Task brief - With pictures left out, please repeat word for word the lines from the one containing "Task: Close the Travel Log with X button" through the end of the records.

>>

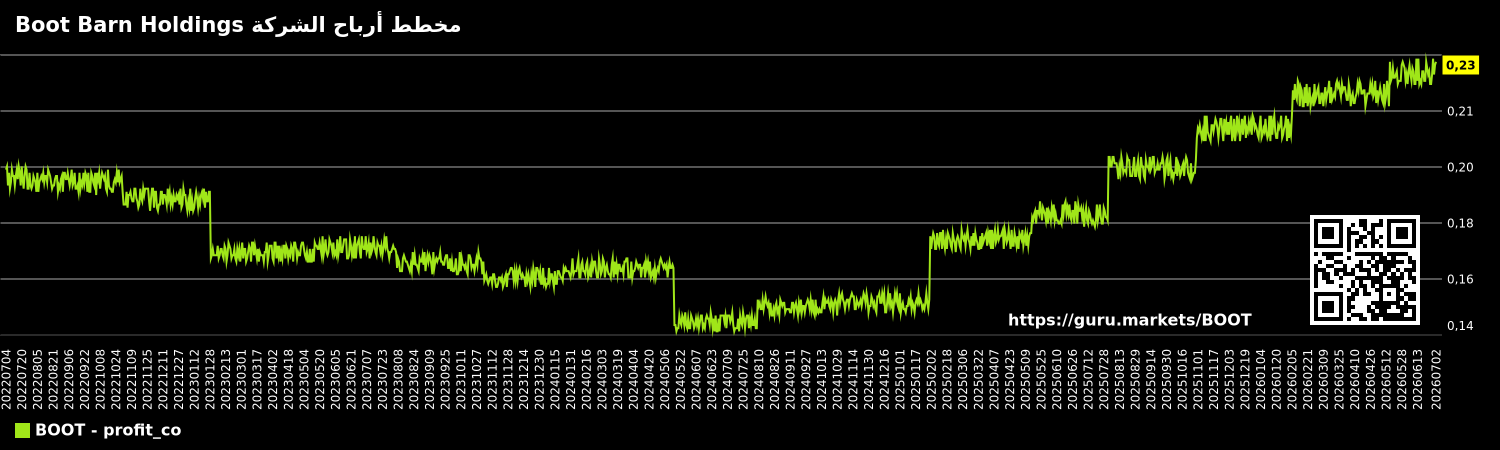Select the 20240522 date on x-axis
The width and height of the screenshot is (1500, 450).
(x=682, y=378)
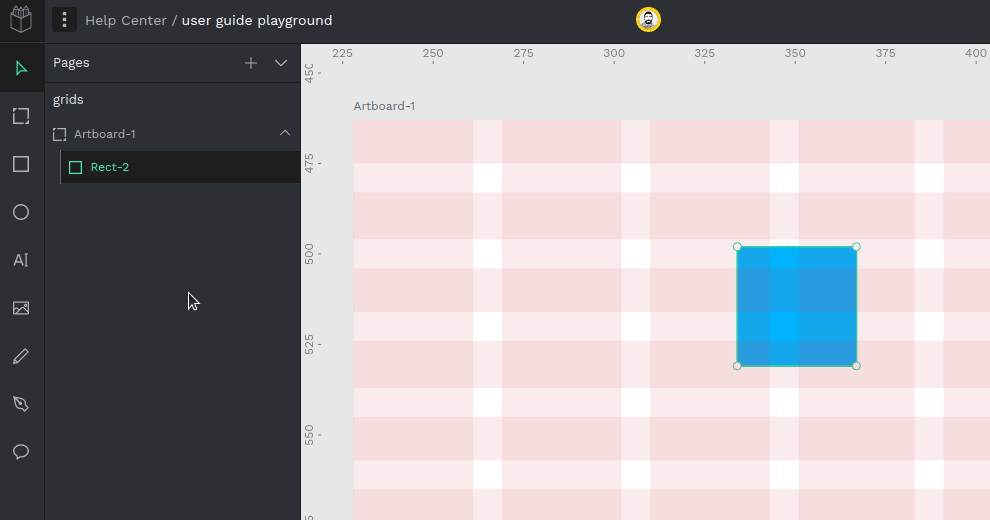
Task: Select the Ellipse tool
Action: coord(21,212)
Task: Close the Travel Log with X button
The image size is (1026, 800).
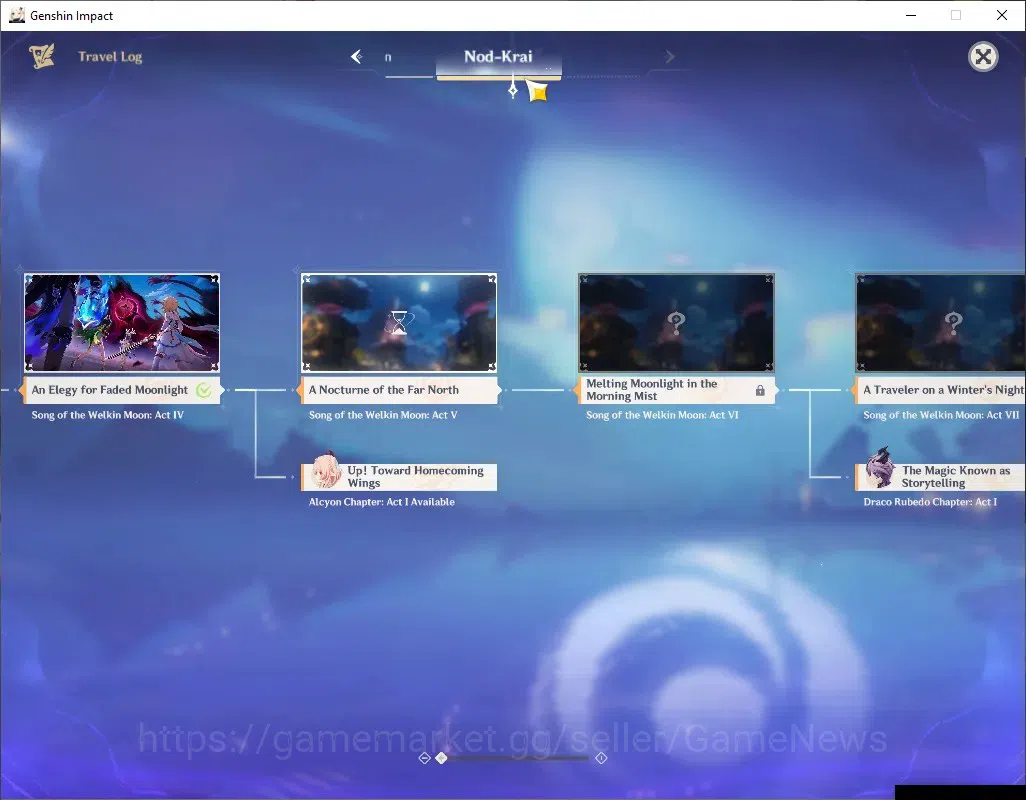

<<

Solved problem -
Task: Close the Travel Log with X button
The image size is (1026, 800).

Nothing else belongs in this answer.